Своим усердием К. нарушает покой деревенской общины. Из-за него общине приходится проявлять явное отношение к Замку. Он вырывает ее из непосредственной жизни и ожидает, что она раскроет тайну своей жизнеспособности, он выманивает скрыто действующую истину ее жизни. Большинство молчаливо и почти враждебно сопротивляется. Например, деревенский учитель реагирует на вопрос землемера о владельце Замка — графе Вествесте — так, будто услышал что-то едва ли не кощунственное. «Будьте осторожней в присутствии невинных детей», — одергивает он землемера.
Подведем итоги: Замок мощно возвышается над Деревней, и в то же время все относится только к Деревне. Замок ускользает, остается недосягаемым, а иногда из-за снега и мглы кажется, будто он исчез. Он — ничто.

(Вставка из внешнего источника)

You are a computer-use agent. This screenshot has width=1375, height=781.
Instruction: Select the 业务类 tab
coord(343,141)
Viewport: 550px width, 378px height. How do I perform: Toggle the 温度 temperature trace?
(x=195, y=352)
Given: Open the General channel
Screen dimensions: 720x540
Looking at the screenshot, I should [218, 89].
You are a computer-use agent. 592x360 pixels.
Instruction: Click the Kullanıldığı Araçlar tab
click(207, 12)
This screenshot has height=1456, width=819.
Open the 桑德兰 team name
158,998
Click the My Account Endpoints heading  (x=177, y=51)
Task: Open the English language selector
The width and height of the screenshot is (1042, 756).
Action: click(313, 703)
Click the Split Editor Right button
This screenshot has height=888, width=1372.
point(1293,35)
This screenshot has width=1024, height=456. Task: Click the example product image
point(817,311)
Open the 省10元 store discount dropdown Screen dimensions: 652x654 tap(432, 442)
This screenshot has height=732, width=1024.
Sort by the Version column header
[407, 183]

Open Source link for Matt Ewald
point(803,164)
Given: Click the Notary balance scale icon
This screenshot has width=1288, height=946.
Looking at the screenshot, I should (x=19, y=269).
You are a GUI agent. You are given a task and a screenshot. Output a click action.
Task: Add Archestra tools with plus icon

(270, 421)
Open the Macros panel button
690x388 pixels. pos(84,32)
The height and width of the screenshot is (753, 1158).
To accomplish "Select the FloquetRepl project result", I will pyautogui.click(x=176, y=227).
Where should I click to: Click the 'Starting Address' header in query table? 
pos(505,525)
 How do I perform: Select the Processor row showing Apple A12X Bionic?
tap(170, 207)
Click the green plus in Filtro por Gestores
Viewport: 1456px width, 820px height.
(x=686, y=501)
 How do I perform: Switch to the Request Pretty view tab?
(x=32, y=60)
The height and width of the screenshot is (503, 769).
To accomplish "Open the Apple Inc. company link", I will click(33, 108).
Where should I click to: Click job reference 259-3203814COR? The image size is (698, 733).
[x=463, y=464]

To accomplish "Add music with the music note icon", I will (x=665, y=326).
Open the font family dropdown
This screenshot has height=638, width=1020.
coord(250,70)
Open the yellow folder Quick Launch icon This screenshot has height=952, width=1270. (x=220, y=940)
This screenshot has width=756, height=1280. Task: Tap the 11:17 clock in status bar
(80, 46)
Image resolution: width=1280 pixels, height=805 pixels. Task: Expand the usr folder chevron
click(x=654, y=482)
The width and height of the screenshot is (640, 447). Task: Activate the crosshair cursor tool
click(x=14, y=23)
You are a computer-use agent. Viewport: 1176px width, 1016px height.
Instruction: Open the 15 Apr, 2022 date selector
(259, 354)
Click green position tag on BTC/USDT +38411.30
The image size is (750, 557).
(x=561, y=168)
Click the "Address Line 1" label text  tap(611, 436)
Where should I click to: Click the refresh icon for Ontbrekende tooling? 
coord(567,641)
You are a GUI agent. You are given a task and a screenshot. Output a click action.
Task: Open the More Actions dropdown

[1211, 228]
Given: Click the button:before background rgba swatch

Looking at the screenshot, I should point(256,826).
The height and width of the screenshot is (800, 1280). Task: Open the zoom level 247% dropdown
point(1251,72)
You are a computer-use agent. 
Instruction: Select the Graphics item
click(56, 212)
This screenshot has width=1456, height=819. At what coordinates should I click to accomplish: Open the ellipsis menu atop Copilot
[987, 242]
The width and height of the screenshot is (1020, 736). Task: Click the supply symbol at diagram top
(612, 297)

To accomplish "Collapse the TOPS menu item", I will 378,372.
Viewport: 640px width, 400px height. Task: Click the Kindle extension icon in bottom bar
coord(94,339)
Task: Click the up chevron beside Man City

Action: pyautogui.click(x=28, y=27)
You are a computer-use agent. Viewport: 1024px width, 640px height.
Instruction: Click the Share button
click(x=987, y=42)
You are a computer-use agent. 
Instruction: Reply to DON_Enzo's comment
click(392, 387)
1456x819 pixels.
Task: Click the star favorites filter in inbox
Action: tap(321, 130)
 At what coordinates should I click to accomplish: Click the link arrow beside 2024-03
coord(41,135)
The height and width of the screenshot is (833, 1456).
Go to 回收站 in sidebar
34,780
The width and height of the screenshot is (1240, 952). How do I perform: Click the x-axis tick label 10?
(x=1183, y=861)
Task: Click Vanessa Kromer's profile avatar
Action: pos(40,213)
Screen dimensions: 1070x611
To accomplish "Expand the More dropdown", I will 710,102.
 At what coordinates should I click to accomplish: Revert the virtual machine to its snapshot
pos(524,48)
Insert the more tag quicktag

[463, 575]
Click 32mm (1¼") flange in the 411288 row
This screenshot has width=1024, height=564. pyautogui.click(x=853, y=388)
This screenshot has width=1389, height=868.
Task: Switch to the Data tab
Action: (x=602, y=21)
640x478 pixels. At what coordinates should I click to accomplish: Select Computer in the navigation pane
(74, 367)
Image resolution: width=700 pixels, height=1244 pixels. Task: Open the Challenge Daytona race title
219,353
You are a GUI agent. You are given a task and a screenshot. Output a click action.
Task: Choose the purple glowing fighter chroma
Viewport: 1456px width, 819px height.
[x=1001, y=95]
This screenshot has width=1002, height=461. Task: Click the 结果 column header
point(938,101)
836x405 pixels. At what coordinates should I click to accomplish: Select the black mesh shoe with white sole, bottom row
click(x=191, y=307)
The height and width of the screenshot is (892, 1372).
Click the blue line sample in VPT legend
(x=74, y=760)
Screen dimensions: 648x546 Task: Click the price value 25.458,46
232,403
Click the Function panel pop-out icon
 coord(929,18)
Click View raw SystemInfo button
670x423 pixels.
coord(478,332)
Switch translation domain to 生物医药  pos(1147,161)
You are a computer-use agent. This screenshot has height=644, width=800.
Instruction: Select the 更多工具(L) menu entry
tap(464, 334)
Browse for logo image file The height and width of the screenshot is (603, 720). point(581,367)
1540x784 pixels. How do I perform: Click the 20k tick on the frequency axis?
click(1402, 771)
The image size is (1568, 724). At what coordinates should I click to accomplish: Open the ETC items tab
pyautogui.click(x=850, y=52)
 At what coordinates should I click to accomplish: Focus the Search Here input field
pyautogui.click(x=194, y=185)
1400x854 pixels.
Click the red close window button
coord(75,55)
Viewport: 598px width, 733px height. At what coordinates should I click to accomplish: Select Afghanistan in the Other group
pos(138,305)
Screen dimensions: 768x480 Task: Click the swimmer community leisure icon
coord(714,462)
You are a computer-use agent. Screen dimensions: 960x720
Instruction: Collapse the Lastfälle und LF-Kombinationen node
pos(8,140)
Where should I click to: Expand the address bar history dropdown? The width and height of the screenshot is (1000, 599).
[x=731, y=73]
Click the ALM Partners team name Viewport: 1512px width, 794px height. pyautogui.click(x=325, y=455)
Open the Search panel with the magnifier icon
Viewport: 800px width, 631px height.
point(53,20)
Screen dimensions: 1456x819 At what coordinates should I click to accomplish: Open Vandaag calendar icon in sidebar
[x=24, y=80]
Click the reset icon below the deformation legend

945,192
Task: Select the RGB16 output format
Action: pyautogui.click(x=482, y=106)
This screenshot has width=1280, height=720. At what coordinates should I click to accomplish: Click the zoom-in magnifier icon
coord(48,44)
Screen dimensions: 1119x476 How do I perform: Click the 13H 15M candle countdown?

Замок — нечто действительное, но в то же время это фантазм, который меняется при взгляде на него или при встрече с ним. К. был не так уж и далек от истины, когда в момент прибытия на том месте, где позднее обнаружится Замок, разглядел лишь темную пустоту. Но пустота наполняется, а Замок становится сильнее по мере того, как К. все больше втягивается в круг представлений деревенских жителей о силе Замка. Власть Замка зиждется на вере в эту власть. Таким образом, власть тем сильнее, чем более бессильным ощущает себя человек. Эту мысль Кафка выразил в афоризме времен Цюрау: «Сильнейшим светом можно упразднить мир. Перед слабыми глазами он становится тверд, перед еще более слабыми у него появляются кулаки, перед еще более слабыми он теряет всякий стыд и уничтожает того, кто отваживается взглянуть на него»6.
С этой взаимосвязью силы и бессилия мы уже встречались в притче о привратнике. Чем дольше поселянин сидит перед вратами Закона, тем сложнее ему становится пройти сквозь них, а потом он и вовсе начинает чистить от блох меховой воротник привратника. Так и землемер бегает кругами у подножья замковой горы в поисках помощи.
Ближе к концу незаконченного романа Кафка воображает сумасбродную сцену, в которой все переворачивается: власть хочет вернуться туда, где она возникла; она хочет рассеяться в тех, кто, подчиняясь ей, постоянно ее воссоздает. Власть схлопывается.

Секретарь Замка по имени Эрлангер вызывает К. в «Господский двор». Между тем уже глубокая ночь. В «Господском дворе» вдоль узкого коридора выстроились в ряд крошечные комнаты с дверями, через которые можно пройти только сильно нагибаясь. Вокруг тихо и пусто. К. изнурен и чувствует невероятную усталость, он бредет по коридору и, не находя нужной двери, открывает случайную и обнаруживает, что в кровати лежит служащий Замка, который тотчас представляется секретарем Бюргелем. Он принимается безостановочно разговаривать с К., а тот борется со сном и думает, как бы улечься на кровать рядом с Бюргелем. Пока К. борется со сном, Бюргель делает любопытное признание, рассказывая, с каким нетерпением в Замке ждут «просителей» из Деревни: «Тот, кого ты ни разу не видал, но постоянно ждал, ждал с настоящей жадностью, тот, кого ты совершенно разумно считал несуществующим, он, этот проситель, сидит перед тобой. И уже своим немым присутствием он призывает тебя проникнуть в его жалкую жизнь, похозяйничать там, как в своих владениях, и страдать вместе с ним от его тщетных притязаний».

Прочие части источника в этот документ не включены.